The government was operating an illegal “British buy-in” policy when it signed contracts with a small UK company to provide Covid’s antibody tests, claiming lawyers who have filed a lawsuit against the health secretary .
The Good Law Project said several other companies were in a better position to provide antibody tests in June and August, when the Department of Health and Social Care (DHSC) agreed contracts worth up to £ 80m with Abingdon Health without going out to tender.
The government had also agreed to share it in the profits made by the company, the lawyers say.
The government wanted a British test, following a purchase fiasco by health secretary Matt Hancock of Chinese 3.5m antibody tests in March with orders for another 17.5m.
Public Health England decided in April that the Chinese tests were not good enough. Abingdon Health has been invited to develop a trial, as part of a consortium of small UK companies and Oxford University.
The original intention was to let people find out if they had antibodies to coronavirus in their blood, which could be immune to the virus, the lawyers said. They could then “be released from legal restrictions applicable to the population as a result of the Covid-19 pandemic (a policy known as‘ immunization permits ’),” the claim saying.
Part of the government’s testing strategy published this spring was: “A major antibody test to help determine if people are immune to coronavirus.”
The tests were not accurate or reliable enough for that, the lawyers said. Abingdon Health said in the summer that its prick finger antibody test was 99% accurate. But last month, the English Public Health (PHE) assessment of the tests was published in a peer-reviewed medical journal showing true accuracy in the world of less than 85%.
By then, the DHSC had turned its official line on antibody testing, the lawyers say. Following the purchase of the October contract for 1m tests, the department said: “The British antibody testing facilities will support nationwide screening studies to detect Covid-19 distribution in the population.”
Commenting on the publication of the PHE assessment in November, the DHSC said: “They were never expected, and were not issued for widespread public use.”
Stian Westlake, chief executive of the Royal Statistical Society, said the test would be of little use even for surveillance purposes. “The government is proposing the test for the use of vigilance, which requires knowledge of how well the test identifies previously infected people,” he said.
“PHE… evaluated the test for this purpose, and it has shown that it missed more cases and gave more false positive results than the company claims. This means that it is unlikely to be as effective for the purposes of a proposed study. ”
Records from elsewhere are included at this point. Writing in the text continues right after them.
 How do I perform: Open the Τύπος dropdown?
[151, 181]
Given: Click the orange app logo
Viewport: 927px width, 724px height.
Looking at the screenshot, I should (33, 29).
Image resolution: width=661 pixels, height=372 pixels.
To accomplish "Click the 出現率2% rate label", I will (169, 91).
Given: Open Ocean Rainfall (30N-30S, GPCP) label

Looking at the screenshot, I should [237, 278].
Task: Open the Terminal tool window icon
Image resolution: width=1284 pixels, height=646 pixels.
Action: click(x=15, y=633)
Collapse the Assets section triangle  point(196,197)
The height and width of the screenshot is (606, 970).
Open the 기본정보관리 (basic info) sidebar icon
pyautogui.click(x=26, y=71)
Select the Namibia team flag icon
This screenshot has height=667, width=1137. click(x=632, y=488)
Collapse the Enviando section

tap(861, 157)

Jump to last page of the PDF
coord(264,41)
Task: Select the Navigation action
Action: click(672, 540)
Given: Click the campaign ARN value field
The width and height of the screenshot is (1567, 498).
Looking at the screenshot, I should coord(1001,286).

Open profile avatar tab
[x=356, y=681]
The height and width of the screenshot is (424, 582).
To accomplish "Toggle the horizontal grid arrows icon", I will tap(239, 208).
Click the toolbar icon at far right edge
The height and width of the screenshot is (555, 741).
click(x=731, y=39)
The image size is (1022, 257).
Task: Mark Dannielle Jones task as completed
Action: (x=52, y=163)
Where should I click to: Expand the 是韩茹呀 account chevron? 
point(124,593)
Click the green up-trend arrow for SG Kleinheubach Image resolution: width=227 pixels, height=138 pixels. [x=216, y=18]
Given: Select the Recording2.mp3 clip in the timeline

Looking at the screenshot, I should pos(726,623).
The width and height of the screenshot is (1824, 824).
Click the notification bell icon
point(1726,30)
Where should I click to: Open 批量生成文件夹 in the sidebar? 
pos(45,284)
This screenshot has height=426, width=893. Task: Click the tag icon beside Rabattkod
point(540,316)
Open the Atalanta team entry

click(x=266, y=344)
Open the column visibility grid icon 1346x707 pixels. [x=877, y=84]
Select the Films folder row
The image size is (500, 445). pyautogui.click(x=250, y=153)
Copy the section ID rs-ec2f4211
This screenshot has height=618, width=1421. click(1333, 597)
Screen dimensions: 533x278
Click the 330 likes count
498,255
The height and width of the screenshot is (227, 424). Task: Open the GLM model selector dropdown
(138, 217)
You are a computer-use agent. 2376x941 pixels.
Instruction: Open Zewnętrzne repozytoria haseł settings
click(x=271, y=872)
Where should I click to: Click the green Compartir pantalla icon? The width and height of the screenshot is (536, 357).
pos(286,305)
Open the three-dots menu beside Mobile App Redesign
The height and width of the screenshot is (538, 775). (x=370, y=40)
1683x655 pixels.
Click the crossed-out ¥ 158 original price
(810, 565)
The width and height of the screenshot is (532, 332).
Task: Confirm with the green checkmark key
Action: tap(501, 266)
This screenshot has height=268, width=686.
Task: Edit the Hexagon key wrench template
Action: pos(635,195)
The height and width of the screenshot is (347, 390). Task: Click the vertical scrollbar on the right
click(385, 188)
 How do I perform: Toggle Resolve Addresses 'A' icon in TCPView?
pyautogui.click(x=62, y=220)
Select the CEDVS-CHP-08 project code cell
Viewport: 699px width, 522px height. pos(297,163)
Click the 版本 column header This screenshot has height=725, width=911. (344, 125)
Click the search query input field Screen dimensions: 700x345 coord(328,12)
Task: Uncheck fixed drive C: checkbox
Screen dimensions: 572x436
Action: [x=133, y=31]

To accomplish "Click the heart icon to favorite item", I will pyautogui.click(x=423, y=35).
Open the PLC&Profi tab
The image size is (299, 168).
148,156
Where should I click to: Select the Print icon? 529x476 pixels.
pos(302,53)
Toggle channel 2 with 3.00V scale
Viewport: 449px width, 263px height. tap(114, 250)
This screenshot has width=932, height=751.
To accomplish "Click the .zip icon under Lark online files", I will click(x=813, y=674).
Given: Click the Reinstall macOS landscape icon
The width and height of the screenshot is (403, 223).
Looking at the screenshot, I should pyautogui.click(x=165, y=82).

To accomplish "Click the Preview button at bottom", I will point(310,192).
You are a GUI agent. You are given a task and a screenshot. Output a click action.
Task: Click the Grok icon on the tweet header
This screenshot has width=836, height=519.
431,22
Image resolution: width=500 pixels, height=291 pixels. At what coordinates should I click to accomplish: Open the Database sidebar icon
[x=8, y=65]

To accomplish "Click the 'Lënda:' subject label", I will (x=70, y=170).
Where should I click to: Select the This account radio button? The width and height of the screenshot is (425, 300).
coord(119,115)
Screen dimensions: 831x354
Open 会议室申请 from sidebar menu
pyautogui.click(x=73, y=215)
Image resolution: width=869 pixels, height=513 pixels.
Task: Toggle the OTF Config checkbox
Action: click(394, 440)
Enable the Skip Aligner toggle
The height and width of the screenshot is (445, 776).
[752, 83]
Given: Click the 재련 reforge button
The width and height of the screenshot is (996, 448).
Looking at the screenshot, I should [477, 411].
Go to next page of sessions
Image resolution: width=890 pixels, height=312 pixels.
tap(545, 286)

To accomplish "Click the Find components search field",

The Good Law Project alleges that the decisions to award the contracts to the British company were unlawfully influenced by nationality. The government also stood to profit from the deal, thanks to a financial settlement giving it a share in the profits of the antibody test if it was sold commercially, according to the claim.
The government said the pandemic was the reason it had to contract for a non-tender antibody test.
“There is a very sensible debate about whether the government should try to pick winners – whether the government should want to buy Britain. There are advantages and disadvantages. But we should get that debate public, ”said Jolyon Maugham, founder of the Good Law Project.
He says that the government has changed their tune on the reasons why it is buying the antibody test.
The government has refused to give an undertaking not to award any other public contracts to Abingdon Health pending the outcome of the case and will not explain its reasons, the lawyers said.
Abingdon Health said there was no mention of it.
The DHSC said it could not comment on ongoing legal proceedings.